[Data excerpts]
..........
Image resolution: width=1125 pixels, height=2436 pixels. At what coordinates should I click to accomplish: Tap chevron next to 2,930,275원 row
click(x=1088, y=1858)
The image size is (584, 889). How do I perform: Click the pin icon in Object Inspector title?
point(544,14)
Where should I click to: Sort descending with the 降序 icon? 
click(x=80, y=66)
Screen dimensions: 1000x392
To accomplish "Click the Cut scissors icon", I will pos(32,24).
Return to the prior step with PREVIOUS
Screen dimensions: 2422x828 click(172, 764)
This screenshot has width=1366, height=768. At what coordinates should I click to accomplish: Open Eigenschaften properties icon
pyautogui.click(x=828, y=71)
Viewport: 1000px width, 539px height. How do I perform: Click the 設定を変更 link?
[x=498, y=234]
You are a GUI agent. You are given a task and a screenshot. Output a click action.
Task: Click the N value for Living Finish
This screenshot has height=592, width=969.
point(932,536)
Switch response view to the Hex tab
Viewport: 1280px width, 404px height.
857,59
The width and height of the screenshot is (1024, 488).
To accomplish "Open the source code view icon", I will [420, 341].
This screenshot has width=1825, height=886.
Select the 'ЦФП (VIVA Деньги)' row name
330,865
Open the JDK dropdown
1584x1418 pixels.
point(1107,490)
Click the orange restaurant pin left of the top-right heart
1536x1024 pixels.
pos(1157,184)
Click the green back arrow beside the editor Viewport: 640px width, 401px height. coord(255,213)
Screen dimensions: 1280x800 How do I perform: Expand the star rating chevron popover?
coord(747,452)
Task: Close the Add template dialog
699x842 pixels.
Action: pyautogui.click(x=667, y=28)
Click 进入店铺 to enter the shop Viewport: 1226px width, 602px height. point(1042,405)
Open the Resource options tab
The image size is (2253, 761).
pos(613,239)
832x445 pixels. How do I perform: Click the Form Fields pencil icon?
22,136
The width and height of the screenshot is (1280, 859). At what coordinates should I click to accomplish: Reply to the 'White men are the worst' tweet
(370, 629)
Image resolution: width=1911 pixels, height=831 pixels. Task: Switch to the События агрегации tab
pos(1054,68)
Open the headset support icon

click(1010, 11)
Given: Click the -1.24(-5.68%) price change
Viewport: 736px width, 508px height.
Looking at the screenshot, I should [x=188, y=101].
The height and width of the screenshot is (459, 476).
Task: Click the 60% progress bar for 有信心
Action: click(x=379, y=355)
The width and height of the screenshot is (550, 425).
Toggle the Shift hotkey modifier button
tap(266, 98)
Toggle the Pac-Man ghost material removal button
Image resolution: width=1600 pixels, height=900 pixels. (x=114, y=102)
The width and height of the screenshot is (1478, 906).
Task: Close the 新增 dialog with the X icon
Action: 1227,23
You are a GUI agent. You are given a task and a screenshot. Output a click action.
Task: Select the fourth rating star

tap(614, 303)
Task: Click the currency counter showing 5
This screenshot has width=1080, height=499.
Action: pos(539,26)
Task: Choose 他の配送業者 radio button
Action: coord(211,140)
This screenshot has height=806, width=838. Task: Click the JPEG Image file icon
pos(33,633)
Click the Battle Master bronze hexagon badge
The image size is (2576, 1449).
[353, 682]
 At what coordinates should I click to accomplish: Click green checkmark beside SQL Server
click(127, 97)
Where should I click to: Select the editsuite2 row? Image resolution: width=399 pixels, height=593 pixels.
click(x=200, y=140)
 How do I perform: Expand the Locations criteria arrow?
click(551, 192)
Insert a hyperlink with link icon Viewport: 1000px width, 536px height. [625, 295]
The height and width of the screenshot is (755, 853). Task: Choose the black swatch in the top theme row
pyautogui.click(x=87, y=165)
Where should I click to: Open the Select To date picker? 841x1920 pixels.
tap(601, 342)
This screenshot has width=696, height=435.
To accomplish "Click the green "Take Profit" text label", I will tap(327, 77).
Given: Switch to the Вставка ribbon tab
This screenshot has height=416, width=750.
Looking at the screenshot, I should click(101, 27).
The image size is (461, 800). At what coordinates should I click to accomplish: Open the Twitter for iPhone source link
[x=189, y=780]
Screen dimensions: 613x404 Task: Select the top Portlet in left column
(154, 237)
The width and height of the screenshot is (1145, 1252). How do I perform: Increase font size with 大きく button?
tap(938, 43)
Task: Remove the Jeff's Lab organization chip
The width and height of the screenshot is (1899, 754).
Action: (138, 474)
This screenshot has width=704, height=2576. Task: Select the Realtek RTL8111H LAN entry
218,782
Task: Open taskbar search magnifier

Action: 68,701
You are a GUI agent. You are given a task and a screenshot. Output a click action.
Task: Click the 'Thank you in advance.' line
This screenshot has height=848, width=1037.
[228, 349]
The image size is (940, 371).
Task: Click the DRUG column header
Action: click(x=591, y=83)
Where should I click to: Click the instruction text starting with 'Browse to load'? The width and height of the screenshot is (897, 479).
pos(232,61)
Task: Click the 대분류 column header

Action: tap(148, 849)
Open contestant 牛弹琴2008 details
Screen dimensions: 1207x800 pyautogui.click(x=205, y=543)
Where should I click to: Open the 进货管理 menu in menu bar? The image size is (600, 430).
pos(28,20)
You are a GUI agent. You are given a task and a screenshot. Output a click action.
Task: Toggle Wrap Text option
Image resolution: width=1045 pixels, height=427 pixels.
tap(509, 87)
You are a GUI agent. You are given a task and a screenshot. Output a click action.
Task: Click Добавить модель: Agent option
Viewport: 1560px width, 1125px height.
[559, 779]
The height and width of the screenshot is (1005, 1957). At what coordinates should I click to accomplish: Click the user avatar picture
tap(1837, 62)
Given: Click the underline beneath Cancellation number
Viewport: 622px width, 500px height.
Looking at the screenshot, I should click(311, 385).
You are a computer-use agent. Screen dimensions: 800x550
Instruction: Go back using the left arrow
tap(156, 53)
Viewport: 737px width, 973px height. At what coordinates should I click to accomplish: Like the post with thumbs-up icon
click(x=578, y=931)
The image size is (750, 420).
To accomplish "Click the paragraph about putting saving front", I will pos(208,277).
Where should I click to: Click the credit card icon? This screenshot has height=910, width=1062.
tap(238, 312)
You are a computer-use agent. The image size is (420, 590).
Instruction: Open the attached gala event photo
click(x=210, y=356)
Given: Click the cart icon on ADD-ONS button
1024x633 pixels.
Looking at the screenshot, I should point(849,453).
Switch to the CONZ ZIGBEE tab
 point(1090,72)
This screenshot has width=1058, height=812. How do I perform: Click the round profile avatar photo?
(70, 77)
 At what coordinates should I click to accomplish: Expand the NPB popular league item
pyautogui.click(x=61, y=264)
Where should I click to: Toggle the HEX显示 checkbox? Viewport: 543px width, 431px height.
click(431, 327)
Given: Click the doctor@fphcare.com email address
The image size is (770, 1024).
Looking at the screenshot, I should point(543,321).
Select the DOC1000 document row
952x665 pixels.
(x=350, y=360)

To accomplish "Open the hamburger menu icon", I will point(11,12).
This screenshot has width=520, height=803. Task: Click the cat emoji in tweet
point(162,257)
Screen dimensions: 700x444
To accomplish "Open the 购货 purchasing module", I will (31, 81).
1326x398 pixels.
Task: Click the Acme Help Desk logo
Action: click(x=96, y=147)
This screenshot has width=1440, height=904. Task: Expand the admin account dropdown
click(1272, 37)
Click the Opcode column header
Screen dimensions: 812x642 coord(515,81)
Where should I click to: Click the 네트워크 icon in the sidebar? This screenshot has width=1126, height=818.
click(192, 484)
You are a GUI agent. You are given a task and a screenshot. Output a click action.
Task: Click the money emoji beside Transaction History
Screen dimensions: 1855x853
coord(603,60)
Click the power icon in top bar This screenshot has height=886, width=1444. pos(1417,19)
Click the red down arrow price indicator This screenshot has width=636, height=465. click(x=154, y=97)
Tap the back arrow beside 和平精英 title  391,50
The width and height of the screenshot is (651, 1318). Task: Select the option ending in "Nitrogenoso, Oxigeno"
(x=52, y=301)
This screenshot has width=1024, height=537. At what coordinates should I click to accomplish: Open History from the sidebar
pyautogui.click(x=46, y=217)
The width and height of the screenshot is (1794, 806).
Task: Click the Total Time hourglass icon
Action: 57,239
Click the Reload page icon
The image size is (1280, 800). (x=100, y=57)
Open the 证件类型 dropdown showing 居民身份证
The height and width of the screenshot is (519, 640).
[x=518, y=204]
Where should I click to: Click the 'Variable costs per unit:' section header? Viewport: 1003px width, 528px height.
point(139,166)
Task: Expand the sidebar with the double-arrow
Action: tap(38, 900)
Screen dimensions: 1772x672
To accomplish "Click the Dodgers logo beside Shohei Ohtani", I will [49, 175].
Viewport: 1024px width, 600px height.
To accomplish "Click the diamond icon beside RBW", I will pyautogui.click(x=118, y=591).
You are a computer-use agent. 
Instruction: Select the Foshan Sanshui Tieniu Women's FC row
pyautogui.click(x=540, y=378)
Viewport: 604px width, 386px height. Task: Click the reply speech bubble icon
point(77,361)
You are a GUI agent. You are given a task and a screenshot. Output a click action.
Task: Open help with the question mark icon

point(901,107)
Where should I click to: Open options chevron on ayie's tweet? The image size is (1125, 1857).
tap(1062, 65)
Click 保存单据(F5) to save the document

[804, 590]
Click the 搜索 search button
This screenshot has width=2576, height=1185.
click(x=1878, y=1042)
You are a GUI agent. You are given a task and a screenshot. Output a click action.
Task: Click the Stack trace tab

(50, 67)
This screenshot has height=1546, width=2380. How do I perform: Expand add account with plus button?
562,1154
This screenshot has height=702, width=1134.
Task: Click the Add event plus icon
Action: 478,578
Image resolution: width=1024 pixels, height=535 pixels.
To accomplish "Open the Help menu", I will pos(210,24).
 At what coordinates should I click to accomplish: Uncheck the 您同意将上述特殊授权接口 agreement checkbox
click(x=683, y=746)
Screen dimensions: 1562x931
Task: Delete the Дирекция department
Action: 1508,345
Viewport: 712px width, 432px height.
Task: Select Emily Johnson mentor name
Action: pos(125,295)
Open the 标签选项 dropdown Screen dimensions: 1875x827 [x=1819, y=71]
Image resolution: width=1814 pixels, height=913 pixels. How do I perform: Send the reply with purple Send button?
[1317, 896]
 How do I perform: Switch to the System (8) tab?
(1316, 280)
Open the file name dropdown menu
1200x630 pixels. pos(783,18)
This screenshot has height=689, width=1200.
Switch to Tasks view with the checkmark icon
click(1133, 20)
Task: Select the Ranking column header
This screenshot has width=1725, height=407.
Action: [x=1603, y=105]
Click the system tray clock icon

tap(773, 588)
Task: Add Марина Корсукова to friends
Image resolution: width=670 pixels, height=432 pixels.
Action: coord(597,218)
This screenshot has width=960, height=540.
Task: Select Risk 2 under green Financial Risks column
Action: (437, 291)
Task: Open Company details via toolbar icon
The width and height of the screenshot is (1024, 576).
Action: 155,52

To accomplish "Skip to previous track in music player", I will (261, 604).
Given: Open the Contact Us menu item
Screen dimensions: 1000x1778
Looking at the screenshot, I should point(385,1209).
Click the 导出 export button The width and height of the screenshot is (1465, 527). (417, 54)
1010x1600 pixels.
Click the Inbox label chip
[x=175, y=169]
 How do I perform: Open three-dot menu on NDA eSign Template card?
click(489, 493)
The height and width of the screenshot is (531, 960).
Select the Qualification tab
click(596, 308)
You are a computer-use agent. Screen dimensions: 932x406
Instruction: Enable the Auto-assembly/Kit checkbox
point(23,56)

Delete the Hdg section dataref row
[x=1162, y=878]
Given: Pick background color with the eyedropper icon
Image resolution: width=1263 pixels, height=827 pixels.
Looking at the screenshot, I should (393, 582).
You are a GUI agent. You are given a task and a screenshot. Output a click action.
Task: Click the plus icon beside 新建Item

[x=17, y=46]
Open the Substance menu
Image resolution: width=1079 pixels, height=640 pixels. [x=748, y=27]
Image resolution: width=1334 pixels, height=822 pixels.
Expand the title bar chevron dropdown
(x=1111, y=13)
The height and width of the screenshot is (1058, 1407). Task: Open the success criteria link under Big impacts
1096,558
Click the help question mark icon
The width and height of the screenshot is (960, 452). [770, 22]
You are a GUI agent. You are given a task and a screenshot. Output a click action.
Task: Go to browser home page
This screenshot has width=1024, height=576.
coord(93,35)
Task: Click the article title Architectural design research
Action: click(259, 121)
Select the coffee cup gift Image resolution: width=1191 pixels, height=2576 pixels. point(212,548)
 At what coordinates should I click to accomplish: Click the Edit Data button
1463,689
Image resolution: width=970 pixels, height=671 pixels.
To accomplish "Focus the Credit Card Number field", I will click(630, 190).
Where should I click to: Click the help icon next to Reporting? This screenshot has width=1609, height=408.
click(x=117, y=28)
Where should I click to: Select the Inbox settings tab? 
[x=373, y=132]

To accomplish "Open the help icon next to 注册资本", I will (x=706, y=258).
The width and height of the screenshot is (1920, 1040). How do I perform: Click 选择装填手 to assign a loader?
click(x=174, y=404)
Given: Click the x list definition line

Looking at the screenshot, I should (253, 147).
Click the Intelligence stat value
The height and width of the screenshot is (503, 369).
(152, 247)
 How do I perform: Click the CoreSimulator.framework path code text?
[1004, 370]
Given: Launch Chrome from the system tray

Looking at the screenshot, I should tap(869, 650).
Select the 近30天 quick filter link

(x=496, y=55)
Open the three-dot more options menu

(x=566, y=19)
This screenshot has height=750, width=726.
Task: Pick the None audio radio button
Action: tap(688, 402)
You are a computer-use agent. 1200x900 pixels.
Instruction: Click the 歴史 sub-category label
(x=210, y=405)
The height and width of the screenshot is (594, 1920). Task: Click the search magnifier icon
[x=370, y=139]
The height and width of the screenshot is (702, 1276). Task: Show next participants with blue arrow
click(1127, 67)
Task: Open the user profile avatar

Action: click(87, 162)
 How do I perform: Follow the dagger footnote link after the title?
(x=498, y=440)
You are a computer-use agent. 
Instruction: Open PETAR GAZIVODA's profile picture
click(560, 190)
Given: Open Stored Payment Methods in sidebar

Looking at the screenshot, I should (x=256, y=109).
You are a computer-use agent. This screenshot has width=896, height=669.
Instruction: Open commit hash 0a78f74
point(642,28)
..........
- WHAT YOU ARE ASKED TO DO:
Return only the number of lines in the data above that include the word "price".

- RESULT FOR THIS TASK:
2